> **DIRECTIONS**
Transcribe, word for word, every line from the one containing "Task: Open Звіти в АІС СКАРБ cloud link" through the final line of the records, and omit the pictures.

> **GIVEN RECORDS**
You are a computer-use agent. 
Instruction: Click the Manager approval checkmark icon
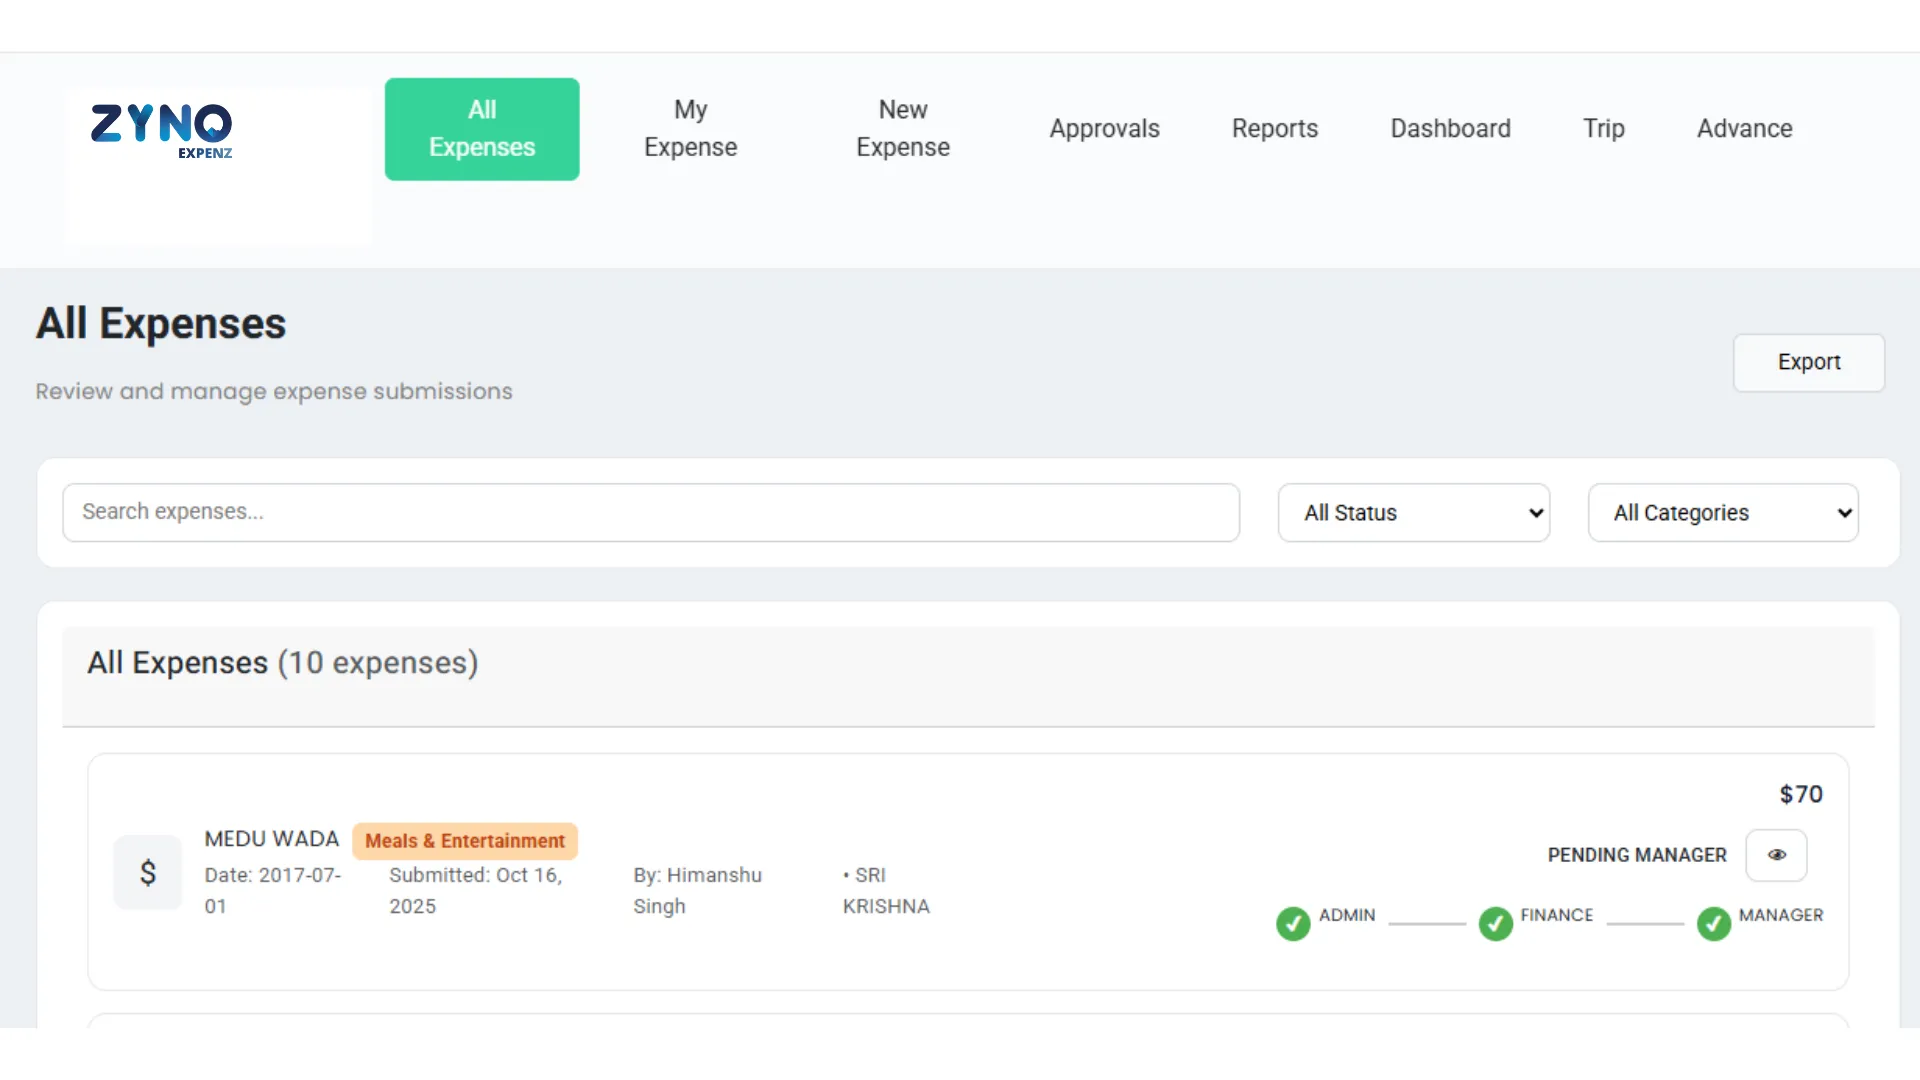[x=1713, y=923]
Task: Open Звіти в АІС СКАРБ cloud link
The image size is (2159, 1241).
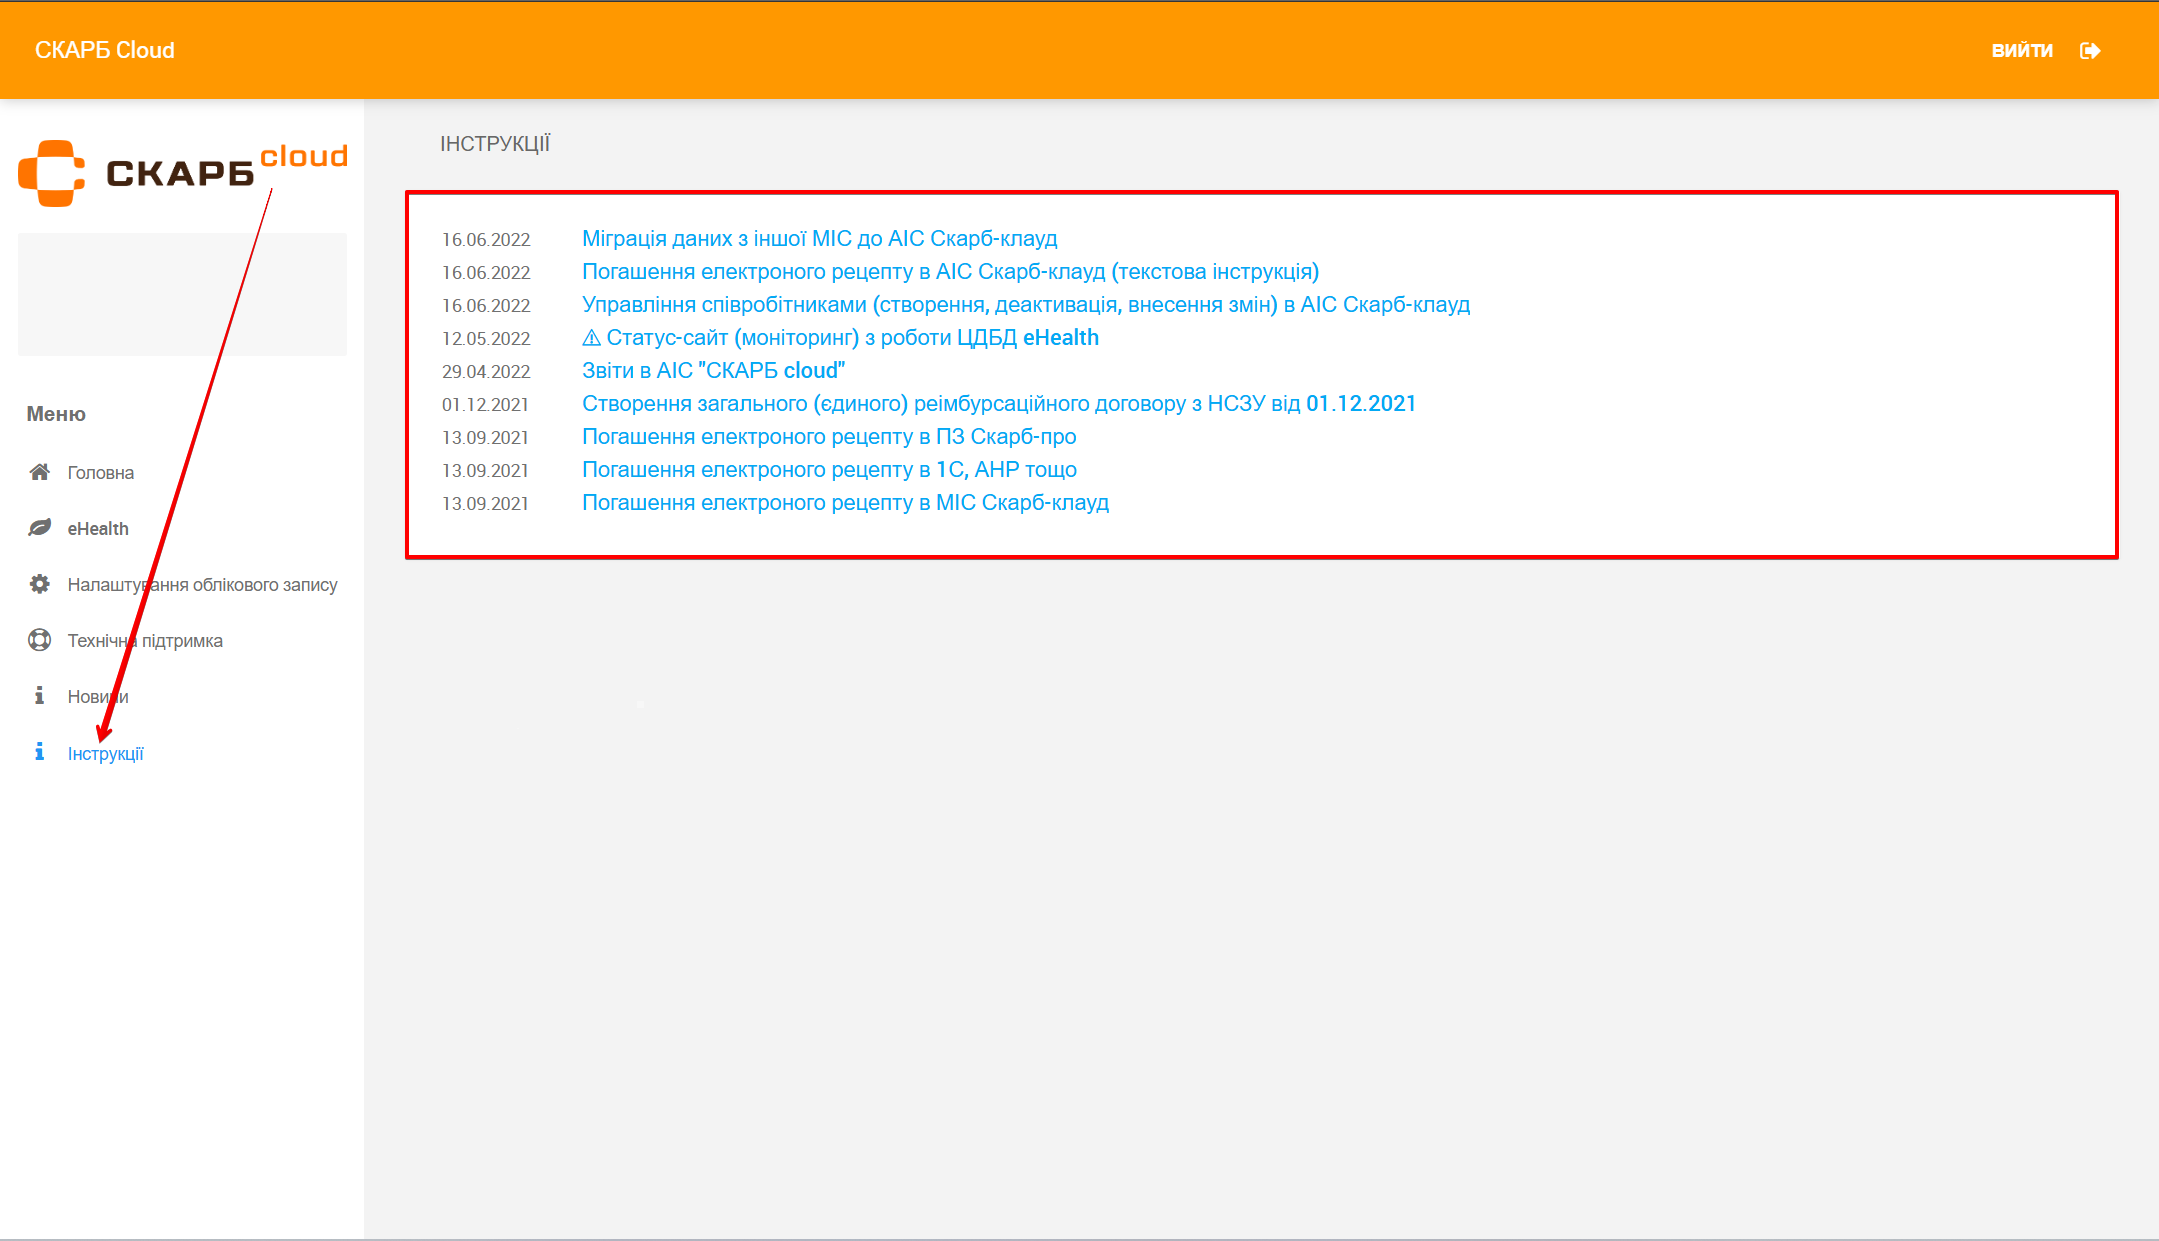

> **SOLUTION TO THIS TASK**
Task: Open Звіти в АІС СКАРБ cloud link
The image size is (2159, 1241).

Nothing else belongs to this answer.